On October 14, 2002 at 10:20:19, GuyHaworth wrote:
>Whether or not 'Fritz played Deep Blue' is an issue of 'language and reality'.
>
>The official name in the WCCC, Hong Kong, 1995 was 'Deep Blue Prototype'.
>
>This was shortened, no doubt for typesetting reasons and because it didn't
>seem to matter, to 'Deep Blue' in the final standings (and in the listings
>of games).
>
>...
>
>For all of the reasons above, it is not correct to say that
>"Fritz played Deep Blue which beat Kasparov."

I fully agree.
Please, let me explain why I wrote the original message.

Some time (=years) ago I read a German advertisement of the ChessBase company.
In fat letters they wrote

"Fritz besiegte IBM's Deep Blue in der Computer-Weltmeisterschaft 1995"

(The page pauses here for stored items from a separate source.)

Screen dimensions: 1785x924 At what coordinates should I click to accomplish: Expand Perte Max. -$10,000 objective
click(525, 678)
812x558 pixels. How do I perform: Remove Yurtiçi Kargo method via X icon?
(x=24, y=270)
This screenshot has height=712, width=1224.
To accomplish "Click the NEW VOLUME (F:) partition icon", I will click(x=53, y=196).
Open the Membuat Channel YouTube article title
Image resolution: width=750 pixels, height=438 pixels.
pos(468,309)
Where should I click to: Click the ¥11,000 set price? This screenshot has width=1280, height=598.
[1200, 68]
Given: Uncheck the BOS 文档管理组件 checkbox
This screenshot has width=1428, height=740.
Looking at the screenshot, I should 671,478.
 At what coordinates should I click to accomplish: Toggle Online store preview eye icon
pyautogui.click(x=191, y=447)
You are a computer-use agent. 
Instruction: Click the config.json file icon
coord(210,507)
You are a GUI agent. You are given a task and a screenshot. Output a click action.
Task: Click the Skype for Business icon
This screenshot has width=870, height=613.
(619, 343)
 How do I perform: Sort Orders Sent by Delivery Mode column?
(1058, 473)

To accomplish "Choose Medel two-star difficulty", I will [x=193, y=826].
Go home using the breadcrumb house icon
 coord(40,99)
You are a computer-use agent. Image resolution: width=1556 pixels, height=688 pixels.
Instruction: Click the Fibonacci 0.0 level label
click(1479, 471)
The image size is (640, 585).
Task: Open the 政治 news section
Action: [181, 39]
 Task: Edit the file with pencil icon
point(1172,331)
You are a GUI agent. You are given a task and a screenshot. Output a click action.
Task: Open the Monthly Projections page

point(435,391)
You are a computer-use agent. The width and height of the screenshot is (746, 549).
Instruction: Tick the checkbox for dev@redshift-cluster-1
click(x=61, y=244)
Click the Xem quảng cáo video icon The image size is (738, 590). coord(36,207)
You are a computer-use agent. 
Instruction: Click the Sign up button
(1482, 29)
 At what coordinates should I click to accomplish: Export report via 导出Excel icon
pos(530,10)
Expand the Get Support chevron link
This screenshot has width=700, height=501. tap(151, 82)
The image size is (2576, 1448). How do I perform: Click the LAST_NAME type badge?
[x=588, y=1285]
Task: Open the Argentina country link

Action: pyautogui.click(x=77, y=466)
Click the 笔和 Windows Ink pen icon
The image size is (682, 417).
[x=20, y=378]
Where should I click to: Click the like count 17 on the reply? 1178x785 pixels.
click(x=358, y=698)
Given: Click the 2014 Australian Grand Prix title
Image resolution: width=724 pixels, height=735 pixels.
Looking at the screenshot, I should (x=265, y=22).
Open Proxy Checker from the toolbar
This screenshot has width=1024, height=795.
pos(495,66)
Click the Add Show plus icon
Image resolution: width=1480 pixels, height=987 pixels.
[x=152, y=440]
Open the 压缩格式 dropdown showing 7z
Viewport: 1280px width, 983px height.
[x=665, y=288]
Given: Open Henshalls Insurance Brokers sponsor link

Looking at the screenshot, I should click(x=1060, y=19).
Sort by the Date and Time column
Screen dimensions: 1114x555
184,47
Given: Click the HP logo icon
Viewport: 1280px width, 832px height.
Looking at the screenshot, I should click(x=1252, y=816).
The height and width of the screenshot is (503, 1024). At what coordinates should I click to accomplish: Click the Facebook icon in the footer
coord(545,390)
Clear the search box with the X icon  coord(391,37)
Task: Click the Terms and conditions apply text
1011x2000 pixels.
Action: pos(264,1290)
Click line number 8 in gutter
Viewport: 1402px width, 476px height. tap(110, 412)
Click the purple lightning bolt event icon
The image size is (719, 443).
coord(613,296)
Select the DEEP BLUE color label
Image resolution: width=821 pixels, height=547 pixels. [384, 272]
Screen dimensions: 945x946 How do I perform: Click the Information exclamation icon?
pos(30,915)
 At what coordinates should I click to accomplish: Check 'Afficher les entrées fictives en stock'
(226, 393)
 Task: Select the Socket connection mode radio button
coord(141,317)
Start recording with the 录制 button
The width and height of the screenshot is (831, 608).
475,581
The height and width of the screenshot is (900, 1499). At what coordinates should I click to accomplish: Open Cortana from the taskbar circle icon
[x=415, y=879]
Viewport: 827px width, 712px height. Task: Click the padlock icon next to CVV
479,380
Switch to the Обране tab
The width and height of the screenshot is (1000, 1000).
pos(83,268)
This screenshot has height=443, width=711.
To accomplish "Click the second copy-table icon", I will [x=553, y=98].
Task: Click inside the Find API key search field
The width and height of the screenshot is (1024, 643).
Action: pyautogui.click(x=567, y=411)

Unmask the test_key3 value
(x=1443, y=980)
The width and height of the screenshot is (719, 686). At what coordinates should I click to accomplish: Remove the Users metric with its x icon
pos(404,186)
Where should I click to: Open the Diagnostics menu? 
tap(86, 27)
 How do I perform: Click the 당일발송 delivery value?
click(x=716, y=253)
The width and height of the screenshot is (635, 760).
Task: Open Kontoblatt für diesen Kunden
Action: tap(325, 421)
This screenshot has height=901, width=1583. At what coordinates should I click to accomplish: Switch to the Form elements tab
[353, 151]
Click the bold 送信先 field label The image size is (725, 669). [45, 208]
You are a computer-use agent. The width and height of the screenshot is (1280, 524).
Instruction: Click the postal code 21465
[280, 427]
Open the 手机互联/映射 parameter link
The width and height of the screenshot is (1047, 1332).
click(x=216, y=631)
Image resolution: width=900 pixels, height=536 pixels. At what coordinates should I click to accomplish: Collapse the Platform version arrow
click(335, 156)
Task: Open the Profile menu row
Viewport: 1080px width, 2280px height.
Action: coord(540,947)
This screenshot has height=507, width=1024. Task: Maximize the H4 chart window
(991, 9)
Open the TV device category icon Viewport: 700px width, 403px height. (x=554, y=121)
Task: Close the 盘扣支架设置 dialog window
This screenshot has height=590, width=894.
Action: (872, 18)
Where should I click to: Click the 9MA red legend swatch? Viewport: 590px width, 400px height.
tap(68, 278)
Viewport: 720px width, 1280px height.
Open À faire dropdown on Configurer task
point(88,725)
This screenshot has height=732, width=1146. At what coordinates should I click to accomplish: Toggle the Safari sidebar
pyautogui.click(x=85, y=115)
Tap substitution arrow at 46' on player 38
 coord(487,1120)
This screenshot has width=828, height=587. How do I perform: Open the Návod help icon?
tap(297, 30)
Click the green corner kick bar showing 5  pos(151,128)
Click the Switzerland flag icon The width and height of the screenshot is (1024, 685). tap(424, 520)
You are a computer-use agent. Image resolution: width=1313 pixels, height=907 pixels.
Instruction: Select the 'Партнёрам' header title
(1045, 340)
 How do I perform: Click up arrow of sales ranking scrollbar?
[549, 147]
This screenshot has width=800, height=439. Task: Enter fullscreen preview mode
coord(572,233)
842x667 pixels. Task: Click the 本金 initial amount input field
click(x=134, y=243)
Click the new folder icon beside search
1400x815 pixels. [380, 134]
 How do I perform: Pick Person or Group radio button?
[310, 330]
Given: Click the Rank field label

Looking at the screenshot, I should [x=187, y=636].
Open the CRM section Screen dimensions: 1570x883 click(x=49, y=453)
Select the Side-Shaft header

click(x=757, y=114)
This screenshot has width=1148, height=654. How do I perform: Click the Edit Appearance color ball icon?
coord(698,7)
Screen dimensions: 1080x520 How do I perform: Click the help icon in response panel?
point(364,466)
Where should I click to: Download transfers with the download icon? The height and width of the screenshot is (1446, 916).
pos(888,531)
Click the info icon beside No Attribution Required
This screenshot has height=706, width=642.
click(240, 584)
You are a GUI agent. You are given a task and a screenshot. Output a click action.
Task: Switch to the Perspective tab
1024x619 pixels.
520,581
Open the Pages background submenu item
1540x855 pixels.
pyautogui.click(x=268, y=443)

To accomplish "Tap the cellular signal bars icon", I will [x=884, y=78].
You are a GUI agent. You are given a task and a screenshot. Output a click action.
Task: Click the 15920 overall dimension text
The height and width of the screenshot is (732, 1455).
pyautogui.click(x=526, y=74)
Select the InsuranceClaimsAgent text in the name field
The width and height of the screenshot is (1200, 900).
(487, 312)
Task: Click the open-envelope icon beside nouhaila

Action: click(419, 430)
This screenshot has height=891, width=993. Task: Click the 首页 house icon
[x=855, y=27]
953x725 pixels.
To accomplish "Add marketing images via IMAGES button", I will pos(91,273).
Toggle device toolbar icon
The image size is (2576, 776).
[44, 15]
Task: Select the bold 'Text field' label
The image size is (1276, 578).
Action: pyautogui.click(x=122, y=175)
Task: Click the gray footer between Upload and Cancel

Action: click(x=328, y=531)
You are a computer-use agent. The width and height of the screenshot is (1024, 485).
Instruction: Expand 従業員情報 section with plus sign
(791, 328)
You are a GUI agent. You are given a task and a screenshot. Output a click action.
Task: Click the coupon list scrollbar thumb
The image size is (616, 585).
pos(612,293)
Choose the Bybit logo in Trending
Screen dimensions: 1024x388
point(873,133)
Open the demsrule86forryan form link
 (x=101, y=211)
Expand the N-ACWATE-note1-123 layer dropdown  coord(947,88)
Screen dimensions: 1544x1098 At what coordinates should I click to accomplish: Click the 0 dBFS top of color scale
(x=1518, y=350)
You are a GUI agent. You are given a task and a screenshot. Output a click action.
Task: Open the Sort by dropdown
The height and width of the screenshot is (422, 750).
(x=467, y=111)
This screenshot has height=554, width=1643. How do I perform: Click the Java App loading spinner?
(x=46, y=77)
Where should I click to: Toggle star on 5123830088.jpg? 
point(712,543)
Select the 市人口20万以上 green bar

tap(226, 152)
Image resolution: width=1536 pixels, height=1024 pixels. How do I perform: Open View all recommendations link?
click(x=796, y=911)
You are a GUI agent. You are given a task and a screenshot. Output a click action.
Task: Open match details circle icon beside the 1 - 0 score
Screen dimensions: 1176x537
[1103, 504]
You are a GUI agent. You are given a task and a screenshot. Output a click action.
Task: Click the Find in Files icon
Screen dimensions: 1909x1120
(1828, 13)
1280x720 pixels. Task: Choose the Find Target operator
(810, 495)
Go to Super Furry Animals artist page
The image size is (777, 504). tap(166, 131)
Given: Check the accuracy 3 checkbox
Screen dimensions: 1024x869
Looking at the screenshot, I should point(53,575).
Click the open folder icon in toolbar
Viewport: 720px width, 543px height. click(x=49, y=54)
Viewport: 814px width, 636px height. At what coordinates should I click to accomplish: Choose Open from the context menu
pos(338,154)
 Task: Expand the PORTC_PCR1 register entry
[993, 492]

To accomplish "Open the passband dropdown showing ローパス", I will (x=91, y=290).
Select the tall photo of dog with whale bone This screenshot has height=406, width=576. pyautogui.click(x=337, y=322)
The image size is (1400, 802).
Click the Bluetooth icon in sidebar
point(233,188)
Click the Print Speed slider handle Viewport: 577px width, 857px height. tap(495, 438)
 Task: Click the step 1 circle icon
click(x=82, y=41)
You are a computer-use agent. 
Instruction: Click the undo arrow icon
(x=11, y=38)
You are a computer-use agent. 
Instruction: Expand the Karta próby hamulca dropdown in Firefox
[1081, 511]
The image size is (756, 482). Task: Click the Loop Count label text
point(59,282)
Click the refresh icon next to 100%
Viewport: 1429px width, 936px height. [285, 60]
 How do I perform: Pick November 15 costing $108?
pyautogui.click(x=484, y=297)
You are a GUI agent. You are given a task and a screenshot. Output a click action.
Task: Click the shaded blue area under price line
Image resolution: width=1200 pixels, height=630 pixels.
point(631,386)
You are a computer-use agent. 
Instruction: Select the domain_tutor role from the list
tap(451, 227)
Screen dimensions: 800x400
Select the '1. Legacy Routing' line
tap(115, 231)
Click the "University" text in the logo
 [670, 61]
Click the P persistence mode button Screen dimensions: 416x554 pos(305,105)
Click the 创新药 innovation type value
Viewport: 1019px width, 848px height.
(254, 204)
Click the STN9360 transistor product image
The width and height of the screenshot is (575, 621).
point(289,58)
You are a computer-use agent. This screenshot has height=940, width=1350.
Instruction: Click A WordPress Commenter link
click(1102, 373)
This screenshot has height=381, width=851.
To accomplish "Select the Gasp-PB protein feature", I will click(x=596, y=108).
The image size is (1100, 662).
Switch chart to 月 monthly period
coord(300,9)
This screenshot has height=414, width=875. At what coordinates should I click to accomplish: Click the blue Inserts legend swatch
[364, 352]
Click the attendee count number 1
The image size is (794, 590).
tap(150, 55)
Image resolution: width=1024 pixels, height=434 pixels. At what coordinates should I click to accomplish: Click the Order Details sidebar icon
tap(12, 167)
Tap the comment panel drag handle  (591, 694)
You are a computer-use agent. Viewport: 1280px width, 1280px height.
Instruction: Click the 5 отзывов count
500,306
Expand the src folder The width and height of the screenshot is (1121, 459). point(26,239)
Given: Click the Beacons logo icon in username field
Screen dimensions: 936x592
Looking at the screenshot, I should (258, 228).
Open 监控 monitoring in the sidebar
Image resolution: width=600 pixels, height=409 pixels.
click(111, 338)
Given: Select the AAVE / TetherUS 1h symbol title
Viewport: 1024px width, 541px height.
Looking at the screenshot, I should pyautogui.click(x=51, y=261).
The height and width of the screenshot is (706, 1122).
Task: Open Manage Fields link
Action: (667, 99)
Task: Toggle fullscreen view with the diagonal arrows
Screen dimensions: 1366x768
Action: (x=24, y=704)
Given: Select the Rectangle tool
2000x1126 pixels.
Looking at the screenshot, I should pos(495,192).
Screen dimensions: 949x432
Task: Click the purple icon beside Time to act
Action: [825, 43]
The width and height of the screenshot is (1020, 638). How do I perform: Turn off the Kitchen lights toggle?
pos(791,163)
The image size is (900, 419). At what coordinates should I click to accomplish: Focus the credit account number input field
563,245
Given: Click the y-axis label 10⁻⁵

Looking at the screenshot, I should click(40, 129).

(roughly translated to English: Fritz beat IBM's Deep Blue in the Computer World
Championship in 1995)

I became angry a bit, having the opinion "How can they claim this? It was not
Deep Blue in 1995." To make sure, I looked up things in the ICCA Journal (June
1995) and found what I quoted in my first message. And even more, the Chairman
of the ACM Computer Chess Committee (Prof. M. Newborn) was cited with the
sentence (p130): "For the last five years, the DEEP BLUE prototype has dominated
the chess-playing computers." (I did not find Hsu's explanations in a later
issue of the ICCA Journal, though.)
This turned my mind, and I thought (and still think) "So the ChessBase text is
ok".

I never saw an intentionally misleading sentence like
"Fritz played Deep Blue which beat Kasparov"
in ChessBase advertisements.

Ingo Althofer.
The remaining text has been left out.